- The records -
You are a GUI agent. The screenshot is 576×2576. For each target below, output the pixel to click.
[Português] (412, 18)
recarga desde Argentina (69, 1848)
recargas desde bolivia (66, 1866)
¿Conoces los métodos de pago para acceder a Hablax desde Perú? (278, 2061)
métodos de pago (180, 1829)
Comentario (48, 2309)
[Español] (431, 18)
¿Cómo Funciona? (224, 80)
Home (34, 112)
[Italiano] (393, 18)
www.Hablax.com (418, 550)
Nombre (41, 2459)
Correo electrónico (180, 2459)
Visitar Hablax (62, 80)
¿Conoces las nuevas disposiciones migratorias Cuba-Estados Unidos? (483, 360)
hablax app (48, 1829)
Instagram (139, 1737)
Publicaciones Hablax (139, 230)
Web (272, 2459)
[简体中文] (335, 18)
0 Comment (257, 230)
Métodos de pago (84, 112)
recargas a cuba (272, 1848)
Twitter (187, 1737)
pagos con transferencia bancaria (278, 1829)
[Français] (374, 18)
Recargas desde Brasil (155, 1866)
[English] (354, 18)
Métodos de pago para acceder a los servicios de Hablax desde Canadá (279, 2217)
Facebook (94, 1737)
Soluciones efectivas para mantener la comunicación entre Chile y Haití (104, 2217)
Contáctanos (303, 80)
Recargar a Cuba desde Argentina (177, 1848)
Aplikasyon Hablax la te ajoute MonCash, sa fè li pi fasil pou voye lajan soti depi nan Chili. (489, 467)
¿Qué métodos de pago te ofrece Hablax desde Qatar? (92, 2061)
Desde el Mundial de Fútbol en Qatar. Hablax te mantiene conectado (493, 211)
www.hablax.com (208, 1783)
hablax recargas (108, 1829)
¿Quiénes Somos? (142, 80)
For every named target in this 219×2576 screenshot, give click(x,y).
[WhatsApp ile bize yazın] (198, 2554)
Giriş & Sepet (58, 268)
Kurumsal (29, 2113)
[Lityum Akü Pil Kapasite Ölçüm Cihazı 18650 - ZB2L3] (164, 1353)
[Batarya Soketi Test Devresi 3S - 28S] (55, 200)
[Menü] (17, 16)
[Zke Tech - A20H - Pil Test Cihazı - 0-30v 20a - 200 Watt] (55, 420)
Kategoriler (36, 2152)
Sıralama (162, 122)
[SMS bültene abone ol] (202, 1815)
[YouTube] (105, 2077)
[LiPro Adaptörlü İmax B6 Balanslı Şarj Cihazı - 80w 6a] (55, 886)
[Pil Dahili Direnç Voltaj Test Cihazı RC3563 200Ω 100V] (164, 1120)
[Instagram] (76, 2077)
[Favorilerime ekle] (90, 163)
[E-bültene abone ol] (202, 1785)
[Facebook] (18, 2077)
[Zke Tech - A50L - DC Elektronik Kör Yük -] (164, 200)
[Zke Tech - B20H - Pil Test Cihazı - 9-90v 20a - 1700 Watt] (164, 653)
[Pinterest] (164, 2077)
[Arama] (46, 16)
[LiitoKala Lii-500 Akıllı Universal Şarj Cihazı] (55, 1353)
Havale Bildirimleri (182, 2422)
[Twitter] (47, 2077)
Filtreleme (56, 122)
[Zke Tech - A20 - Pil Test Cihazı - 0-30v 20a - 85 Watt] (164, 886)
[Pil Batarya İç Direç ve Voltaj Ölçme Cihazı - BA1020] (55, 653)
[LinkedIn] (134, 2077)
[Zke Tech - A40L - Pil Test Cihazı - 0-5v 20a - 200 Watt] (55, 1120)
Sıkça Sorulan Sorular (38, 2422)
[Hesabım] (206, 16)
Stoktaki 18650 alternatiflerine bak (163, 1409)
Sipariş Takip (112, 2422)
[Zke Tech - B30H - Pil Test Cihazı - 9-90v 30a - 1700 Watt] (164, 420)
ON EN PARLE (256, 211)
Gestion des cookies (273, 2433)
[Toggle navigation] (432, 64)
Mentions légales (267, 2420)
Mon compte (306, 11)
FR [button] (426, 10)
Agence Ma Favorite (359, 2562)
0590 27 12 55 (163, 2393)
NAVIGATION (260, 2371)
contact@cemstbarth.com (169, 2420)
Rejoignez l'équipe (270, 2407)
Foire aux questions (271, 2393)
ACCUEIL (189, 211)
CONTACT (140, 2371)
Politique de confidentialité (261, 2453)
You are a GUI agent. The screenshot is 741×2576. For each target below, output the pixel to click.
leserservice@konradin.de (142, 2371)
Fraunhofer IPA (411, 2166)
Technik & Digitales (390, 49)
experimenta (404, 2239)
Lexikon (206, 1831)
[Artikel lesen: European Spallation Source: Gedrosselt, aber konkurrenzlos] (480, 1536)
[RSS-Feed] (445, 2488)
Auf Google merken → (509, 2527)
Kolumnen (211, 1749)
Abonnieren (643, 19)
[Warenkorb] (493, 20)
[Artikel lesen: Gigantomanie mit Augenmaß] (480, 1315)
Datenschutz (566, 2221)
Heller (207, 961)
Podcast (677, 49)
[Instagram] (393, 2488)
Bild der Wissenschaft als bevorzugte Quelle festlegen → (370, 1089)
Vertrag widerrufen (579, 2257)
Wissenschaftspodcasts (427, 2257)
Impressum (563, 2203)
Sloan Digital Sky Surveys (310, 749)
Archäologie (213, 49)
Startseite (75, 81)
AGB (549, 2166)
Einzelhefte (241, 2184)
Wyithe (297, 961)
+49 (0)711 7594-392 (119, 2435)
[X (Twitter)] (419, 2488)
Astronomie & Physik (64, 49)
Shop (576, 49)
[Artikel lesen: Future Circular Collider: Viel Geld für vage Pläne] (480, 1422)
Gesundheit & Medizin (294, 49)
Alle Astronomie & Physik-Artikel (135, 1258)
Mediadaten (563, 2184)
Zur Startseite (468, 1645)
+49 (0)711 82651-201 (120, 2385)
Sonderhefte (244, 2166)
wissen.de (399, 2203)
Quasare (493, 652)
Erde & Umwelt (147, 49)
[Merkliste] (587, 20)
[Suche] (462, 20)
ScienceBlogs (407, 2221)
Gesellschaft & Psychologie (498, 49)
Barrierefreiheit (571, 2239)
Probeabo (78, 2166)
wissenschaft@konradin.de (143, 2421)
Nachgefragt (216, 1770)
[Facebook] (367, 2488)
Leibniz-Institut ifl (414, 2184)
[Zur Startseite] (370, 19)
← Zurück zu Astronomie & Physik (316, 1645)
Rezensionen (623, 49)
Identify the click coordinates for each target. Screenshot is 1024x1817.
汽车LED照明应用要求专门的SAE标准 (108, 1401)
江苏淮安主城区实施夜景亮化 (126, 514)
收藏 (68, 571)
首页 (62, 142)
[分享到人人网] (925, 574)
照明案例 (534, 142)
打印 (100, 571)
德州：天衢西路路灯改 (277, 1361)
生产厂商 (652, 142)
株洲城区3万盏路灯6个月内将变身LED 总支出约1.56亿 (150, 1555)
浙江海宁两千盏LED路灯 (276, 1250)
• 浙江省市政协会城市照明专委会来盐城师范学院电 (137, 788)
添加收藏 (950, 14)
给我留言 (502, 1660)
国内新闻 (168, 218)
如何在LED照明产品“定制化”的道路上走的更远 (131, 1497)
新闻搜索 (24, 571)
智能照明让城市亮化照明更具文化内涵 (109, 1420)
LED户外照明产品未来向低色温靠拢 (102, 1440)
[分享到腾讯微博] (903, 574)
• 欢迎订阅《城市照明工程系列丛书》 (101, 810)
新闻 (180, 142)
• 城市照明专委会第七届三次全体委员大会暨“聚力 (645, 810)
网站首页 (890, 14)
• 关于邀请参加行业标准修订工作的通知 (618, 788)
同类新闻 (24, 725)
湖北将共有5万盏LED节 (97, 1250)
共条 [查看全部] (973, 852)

- What you need to do -
Look through the records and copy every line that has the word "Şarj".

- Solution to this problem -
[LiPro Adaptörlü İmax B6 Balanslı Şarj Cihazı - 80w 6a] (55, 886)
[LiitoKala Lii-500 Akıllı Universal Şarj Cihazı] (55, 1353)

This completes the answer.